> **Exercise directions**: From the first line to the last, transcribe the data exactly.

> **Stored items**:
========

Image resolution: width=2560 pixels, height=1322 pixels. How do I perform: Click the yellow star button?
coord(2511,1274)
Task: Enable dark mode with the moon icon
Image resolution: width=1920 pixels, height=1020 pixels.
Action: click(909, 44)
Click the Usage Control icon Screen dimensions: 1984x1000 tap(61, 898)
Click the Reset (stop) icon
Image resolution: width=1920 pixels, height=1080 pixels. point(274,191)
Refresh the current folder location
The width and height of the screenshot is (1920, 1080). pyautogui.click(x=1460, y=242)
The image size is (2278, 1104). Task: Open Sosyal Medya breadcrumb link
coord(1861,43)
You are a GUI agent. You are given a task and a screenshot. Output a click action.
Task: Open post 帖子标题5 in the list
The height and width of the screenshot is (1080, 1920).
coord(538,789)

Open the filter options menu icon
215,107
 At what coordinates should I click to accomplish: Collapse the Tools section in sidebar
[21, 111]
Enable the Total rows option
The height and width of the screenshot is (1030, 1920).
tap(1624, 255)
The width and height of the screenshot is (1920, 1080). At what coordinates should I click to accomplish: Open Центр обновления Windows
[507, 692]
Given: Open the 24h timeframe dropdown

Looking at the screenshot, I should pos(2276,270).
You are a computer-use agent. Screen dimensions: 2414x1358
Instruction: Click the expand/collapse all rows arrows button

========

> **Finished task**:
Image resolution: width=2560 pixels, height=1322 pixels. How do I perform: Click the yellow star button?
coord(2511,1274)
Task: Enable dark mode with the moon icon
Image resolution: width=1920 pixels, height=1020 pixels.
Action: click(909, 44)
Click the Usage Control icon Screen dimensions: 1984x1000 tap(61, 898)
Click the Reset (stop) icon
Image resolution: width=1920 pixels, height=1080 pixels. point(274,191)
Refresh the current folder location
The width and height of the screenshot is (1920, 1080). pyautogui.click(x=1460, y=242)
The image size is (2278, 1104). Task: Open Sosyal Medya breadcrumb link
coord(1861,43)
You are a GUI agent. You are given a task and a screenshot. Output a click action.
Task: Open post 帖子标题5 in the list
The height and width of the screenshot is (1080, 1920).
coord(538,789)

Open the filter options menu icon
215,107
 At what coordinates should I click to accomplish: Collapse the Tools section in sidebar
[21, 111]
Enable the Total rows option
The height and width of the screenshot is (1030, 1920).
tap(1624, 255)
The width and height of the screenshot is (1920, 1080). At what coordinates should I click to accomplish: Open Центр обновления Windows
[507, 692]
Given: Open the 24h timeframe dropdown

Looking at the screenshot, I should pos(2276,270).
You are a computer-use agent. Screen dimensions: 2414x1358
Instruction: Click the expand/collapse all rows arrows button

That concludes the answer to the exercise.